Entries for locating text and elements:
— start —

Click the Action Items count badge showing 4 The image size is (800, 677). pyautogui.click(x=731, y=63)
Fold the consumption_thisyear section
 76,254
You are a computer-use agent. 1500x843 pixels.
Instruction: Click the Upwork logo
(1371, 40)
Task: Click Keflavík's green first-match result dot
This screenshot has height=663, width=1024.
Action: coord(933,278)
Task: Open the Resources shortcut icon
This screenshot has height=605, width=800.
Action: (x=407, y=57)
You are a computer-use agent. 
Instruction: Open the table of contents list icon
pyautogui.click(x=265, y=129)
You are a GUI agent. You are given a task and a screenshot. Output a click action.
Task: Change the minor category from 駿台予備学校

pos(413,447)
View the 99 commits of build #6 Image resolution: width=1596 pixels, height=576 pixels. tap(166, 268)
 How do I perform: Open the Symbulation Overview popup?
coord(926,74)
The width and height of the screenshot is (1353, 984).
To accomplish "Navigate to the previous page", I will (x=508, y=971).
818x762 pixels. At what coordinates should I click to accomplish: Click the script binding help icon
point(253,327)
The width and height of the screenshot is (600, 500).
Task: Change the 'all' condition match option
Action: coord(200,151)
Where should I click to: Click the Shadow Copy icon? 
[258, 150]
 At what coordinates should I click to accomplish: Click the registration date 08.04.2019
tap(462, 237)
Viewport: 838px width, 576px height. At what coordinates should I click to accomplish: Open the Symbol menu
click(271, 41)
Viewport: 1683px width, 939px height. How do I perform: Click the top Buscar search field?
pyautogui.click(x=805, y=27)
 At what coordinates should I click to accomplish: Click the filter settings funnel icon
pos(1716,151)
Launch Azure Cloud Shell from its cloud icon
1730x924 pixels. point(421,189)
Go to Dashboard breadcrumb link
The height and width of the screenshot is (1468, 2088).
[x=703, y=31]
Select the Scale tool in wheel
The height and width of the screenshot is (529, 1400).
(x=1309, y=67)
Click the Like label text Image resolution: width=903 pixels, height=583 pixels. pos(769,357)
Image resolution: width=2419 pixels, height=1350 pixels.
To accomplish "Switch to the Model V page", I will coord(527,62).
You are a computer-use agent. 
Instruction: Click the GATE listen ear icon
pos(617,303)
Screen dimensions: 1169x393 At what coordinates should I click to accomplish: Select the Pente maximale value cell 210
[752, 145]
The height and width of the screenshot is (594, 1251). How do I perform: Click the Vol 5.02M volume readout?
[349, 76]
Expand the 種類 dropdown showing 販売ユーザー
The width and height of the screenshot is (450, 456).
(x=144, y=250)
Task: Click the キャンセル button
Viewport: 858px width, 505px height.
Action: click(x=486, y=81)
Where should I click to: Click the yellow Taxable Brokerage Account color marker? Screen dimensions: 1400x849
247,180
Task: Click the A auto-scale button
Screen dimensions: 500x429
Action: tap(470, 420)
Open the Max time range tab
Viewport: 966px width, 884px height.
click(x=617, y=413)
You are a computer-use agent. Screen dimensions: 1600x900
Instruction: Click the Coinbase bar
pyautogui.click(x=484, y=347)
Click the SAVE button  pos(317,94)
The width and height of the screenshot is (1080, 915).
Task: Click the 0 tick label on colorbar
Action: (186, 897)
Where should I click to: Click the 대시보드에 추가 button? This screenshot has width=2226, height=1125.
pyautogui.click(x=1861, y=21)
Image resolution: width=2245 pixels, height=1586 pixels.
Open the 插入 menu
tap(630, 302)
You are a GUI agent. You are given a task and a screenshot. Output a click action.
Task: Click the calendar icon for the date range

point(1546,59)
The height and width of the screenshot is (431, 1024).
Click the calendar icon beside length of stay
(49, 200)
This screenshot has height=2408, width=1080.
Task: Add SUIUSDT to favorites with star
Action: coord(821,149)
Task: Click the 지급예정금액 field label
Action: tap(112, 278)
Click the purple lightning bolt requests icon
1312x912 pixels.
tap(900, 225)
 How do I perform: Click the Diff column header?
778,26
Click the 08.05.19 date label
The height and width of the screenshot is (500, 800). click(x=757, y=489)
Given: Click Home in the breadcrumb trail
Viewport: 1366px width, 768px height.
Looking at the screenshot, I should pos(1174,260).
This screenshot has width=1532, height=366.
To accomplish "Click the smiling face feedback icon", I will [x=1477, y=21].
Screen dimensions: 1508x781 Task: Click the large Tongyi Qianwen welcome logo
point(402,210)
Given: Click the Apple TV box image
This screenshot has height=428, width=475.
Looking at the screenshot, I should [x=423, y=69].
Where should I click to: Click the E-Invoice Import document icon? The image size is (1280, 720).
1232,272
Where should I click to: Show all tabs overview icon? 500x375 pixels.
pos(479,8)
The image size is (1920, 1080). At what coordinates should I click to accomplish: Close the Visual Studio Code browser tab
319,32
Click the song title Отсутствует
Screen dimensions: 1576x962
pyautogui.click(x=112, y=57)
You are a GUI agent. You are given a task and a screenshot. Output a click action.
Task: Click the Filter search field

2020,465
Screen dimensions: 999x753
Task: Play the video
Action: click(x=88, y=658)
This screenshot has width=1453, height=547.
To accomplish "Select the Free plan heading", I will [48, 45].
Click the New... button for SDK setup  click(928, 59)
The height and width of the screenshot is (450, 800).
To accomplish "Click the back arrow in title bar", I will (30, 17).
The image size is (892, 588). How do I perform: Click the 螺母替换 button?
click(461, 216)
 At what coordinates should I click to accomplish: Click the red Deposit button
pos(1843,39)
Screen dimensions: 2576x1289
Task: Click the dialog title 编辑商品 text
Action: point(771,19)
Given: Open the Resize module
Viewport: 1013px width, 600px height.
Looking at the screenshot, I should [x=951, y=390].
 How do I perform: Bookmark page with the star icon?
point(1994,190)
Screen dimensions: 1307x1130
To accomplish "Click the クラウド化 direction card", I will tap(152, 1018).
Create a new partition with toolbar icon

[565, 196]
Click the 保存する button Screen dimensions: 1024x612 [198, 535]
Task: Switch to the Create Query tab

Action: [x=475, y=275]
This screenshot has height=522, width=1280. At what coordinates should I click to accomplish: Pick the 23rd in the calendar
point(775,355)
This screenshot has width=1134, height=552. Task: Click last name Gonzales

— end —

Can you reproduce the data from its start through the line with "Action: coord(933,278)", substituting "LinkedIn" for "Upwork" and changing nothing else?

Click the Action Items count badge showing 4 The image size is (800, 677). pyautogui.click(x=731, y=63)
Fold the consumption_thisyear section
 76,254
You are a computer-use agent. 1500x843 pixels.
Instruction: Click the LinkedIn logo
(1371, 40)
Task: Click Keflavík's green first-match result dot
This screenshot has height=663, width=1024.
Action: coord(933,278)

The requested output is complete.